(Extracted records)
• • • • •

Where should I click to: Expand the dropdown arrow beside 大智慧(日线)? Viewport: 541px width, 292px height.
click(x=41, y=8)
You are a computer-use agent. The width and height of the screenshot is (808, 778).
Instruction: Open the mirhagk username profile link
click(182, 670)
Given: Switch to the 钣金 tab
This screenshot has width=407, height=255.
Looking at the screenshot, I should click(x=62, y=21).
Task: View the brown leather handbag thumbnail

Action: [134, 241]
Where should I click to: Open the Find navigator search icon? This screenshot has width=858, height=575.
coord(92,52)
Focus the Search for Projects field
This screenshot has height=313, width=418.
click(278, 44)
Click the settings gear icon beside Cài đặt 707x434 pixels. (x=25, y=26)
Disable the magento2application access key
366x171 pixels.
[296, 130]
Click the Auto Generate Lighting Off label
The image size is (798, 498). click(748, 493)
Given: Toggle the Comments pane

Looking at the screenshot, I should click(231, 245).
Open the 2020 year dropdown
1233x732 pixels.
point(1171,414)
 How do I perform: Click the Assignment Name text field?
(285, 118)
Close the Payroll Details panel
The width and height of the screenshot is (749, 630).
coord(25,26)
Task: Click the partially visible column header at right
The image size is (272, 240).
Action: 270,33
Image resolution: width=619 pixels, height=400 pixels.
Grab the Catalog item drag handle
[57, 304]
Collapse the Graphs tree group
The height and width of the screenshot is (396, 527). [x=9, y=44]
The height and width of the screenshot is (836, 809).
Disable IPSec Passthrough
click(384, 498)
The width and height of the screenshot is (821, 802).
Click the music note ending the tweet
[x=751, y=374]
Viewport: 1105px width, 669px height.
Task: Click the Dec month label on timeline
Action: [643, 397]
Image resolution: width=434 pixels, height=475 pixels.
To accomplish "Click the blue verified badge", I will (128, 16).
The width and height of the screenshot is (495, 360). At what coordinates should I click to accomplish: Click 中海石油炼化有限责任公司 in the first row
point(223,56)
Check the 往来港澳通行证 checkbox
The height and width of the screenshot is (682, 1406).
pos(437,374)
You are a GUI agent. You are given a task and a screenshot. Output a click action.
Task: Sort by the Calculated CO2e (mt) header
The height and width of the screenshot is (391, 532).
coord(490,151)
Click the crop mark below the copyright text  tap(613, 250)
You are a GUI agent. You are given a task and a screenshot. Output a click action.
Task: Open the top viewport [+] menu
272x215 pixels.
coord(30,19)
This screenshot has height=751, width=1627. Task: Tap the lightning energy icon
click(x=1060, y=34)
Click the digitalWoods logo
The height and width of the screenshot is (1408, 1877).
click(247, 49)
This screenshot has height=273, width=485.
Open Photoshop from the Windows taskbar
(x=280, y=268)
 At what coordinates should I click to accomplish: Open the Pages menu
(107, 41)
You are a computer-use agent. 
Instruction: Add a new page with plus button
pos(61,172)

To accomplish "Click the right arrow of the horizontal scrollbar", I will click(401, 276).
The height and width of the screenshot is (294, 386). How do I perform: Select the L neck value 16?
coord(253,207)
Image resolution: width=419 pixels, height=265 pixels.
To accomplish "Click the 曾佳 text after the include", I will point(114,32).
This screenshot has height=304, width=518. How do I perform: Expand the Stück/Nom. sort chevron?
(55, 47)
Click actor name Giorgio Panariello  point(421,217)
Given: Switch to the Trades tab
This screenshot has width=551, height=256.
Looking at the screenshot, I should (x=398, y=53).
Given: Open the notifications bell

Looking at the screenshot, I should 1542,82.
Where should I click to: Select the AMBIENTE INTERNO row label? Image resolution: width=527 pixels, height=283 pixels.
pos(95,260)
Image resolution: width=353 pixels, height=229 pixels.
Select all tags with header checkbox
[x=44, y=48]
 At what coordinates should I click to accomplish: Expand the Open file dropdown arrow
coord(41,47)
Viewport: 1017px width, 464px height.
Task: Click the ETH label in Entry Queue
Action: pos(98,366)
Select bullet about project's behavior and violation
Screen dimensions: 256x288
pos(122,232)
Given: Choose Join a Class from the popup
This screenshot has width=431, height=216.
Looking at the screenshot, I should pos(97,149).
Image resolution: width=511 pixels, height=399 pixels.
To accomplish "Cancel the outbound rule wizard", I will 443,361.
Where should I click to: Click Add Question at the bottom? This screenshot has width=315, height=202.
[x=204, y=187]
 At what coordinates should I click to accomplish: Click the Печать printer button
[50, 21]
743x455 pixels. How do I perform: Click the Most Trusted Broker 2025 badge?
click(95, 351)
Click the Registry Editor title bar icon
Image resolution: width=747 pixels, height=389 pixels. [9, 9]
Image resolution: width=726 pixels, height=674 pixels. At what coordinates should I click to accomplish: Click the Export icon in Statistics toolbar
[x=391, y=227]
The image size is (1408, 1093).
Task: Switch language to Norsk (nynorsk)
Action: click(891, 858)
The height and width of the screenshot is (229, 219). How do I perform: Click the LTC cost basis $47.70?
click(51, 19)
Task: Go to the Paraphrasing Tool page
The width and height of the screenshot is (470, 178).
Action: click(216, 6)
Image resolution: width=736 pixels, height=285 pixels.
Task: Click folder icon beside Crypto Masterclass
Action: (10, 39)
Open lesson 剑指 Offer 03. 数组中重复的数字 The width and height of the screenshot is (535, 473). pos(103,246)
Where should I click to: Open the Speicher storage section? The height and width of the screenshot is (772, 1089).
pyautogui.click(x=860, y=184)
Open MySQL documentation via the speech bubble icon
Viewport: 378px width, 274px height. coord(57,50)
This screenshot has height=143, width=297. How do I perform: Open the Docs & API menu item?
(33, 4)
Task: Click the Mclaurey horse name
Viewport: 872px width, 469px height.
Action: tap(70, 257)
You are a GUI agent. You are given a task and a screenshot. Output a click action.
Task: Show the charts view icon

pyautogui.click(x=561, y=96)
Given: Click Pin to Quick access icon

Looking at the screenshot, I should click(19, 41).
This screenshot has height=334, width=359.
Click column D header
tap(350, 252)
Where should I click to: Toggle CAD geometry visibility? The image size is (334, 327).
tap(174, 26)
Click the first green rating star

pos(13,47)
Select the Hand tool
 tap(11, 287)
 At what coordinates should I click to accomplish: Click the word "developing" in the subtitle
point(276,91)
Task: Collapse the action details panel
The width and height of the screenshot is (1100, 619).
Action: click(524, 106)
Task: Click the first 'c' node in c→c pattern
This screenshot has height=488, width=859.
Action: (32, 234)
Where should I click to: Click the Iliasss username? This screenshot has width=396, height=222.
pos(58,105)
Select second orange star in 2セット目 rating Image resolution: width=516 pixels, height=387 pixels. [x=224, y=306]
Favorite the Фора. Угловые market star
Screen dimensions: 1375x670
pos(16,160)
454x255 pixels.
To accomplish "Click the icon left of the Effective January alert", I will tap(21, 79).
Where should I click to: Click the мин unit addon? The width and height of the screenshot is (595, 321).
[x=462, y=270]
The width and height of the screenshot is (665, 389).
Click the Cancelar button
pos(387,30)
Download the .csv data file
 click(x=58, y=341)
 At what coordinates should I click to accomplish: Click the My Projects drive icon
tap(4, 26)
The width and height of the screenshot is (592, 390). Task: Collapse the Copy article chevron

• • • • •

### Problem to solve:
Please output each entry above exactly, leaving nothing out.

### Expected answer:
Where should I click to: Expand the dropdown arrow beside 大智慧(日线)? Viewport: 541px width, 292px height.
click(x=41, y=8)
You are a computer-use agent. The width and height of the screenshot is (808, 778).
Instruction: Open the mirhagk username profile link
click(182, 670)
Given: Switch to the 钣金 tab
This screenshot has width=407, height=255.
Looking at the screenshot, I should click(x=62, y=21).
Task: View the brown leather handbag thumbnail

Action: [134, 241]
Where should I click to: Open the Find navigator search icon? This screenshot has width=858, height=575.
coord(92,52)
Focus the Search for Projects field
This screenshot has height=313, width=418.
click(278, 44)
Click the settings gear icon beside Cài đặt 707x434 pixels. (x=25, y=26)
Disable the magento2application access key
366x171 pixels.
[296, 130]
Click the Auto Generate Lighting Off label
The image size is (798, 498). click(748, 493)
Given: Toggle the Comments pane

Looking at the screenshot, I should click(231, 245).
Open the 2020 year dropdown
1233x732 pixels.
point(1171,414)
 How do I perform: Click the Assignment Name text field?
(285, 118)
Close the Payroll Details panel
The width and height of the screenshot is (749, 630).
coord(25,26)
Task: Click the partially visible column header at right
The image size is (272, 240).
Action: 270,33
Image resolution: width=619 pixels, height=400 pixels.
Grab the Catalog item drag handle
[57, 304]
Collapse the Graphs tree group
The height and width of the screenshot is (396, 527). [x=9, y=44]
The height and width of the screenshot is (836, 809).
Disable IPSec Passthrough
click(384, 498)
The width and height of the screenshot is (821, 802).
Click the music note ending the tweet
[x=751, y=374]
Viewport: 1105px width, 669px height.
Task: Click the Dec month label on timeline
Action: [643, 397]
Image resolution: width=434 pixels, height=475 pixels.
To accomplish "Click the blue verified badge", I will (128, 16).
The width and height of the screenshot is (495, 360). At what coordinates should I click to accomplish: Click 中海石油炼化有限责任公司 in the first row
point(223,56)
Check the 往来港澳通行证 checkbox
The height and width of the screenshot is (682, 1406).
pos(437,374)
You are a GUI agent. You are given a task and a screenshot. Output a click action.
Task: Sort by the Calculated CO2e (mt) header
The height and width of the screenshot is (391, 532).
coord(490,151)
Click the crop mark below the copyright text  tap(613, 250)
You are a GUI agent. You are given a task and a screenshot. Output a click action.
Task: Open the top viewport [+] menu
272x215 pixels.
coord(30,19)
This screenshot has height=751, width=1627. Task: Tap the lightning energy icon
click(x=1060, y=34)
Click the digitalWoods logo
The height and width of the screenshot is (1408, 1877).
click(247, 49)
This screenshot has height=273, width=485.
Open Photoshop from the Windows taskbar
(x=280, y=268)
 At what coordinates should I click to accomplish: Open the Pages menu
(107, 41)
You are a computer-use agent. 
Instruction: Add a new page with plus button
pos(61,172)

To accomplish "Click the right arrow of the horizontal scrollbar", I will click(401, 276).
The height and width of the screenshot is (294, 386). How do I perform: Select the L neck value 16?
coord(253,207)
Image resolution: width=419 pixels, height=265 pixels.
To accomplish "Click the 曾佳 text after the include", I will point(114,32).
This screenshot has height=304, width=518. How do I perform: Expand the Stück/Nom. sort chevron?
(55, 47)
Click actor name Giorgio Panariello  point(421,217)
Given: Switch to the Trades tab
This screenshot has width=551, height=256.
Looking at the screenshot, I should (x=398, y=53).
Given: Open the notifications bell

Looking at the screenshot, I should 1542,82.
Where should I click to: Select the AMBIENTE INTERNO row label? Image resolution: width=527 pixels, height=283 pixels.
pos(95,260)
Image resolution: width=353 pixels, height=229 pixels.
Select all tags with header checkbox
[x=44, y=48]
 At what coordinates should I click to accomplish: Expand the Open file dropdown arrow
coord(41,47)
Viewport: 1017px width, 464px height.
Task: Click the ETH label in Entry Queue
Action: pos(98,366)
Select bullet about project's behavior and violation
Screen dimensions: 256x288
pos(122,232)
Given: Choose Join a Class from the popup
This screenshot has width=431, height=216.
Looking at the screenshot, I should pos(97,149).
Image resolution: width=511 pixels, height=399 pixels.
To accomplish "Cancel the outbound rule wizard", I will 443,361.
Where should I click to: Click Add Question at the bottom? This screenshot has width=315, height=202.
[x=204, y=187]
 At what coordinates should I click to accomplish: Click the Печать printer button
[50, 21]
743x455 pixels. How do I perform: Click the Most Trusted Broker 2025 badge?
click(95, 351)
Click the Registry Editor title bar icon
Image resolution: width=747 pixels, height=389 pixels. [9, 9]
Image resolution: width=726 pixels, height=674 pixels. At what coordinates should I click to accomplish: Click the Export icon in Statistics toolbar
[x=391, y=227]
The image size is (1408, 1093).
Task: Switch language to Norsk (nynorsk)
Action: click(891, 858)
The height and width of the screenshot is (229, 219). How do I perform: Click the LTC cost basis $47.70?
click(51, 19)
Task: Go to the Paraphrasing Tool page
The width and height of the screenshot is (470, 178).
Action: click(216, 6)
Image resolution: width=736 pixels, height=285 pixels.
Task: Click folder icon beside Crypto Masterclass
Action: (10, 39)
Open lesson 剑指 Offer 03. 数组中重复的数字 The width and height of the screenshot is (535, 473). pos(103,246)
Where should I click to: Open the Speicher storage section? The height and width of the screenshot is (772, 1089).
pyautogui.click(x=860, y=184)
Open MySQL documentation via the speech bubble icon
Viewport: 378px width, 274px height. coord(57,50)
This screenshot has height=143, width=297. How do I perform: Open the Docs & API menu item?
(33, 4)
Task: Click the Mclaurey horse name
Viewport: 872px width, 469px height.
Action: tap(70, 257)
You are a GUI agent. You are given a task and a screenshot. Output a click action.
Task: Show the charts view icon

pyautogui.click(x=561, y=96)
Given: Click Pin to Quick access icon

Looking at the screenshot, I should click(19, 41).
This screenshot has height=334, width=359.
Click column D header
tap(350, 252)
Where should I click to: Toggle CAD geometry visibility? The image size is (334, 327).
tap(174, 26)
Click the first green rating star

pos(13,47)
Select the Hand tool
 tap(11, 287)
 At what coordinates should I click to accomplish: Click the word "developing" in the subtitle
point(276,91)
Task: Collapse the action details panel
The width and height of the screenshot is (1100, 619).
Action: click(524, 106)
Task: Click the first 'c' node in c→c pattern
This screenshot has height=488, width=859.
Action: (32, 234)
Where should I click to: Click the Iliasss username? This screenshot has width=396, height=222.
pos(58,105)
Select second orange star in 2セット目 rating Image resolution: width=516 pixels, height=387 pixels. [x=224, y=306]
Favorite the Фора. Угловые market star
Screen dimensions: 1375x670
pos(16,160)
454x255 pixels.
To accomplish "Click the icon left of the Effective January alert", I will tap(21, 79).
Where should I click to: Click the мин unit addon? The width and height of the screenshot is (595, 321).
[x=462, y=270]
The width and height of the screenshot is (665, 389).
Click the Cancelar button
pos(387,30)
Download the .csv data file
 click(x=58, y=341)
 At what coordinates should I click to accomplish: Click the My Projects drive icon
tap(4, 26)
The width and height of the screenshot is (592, 390). Task: Collapse the Copy article chevron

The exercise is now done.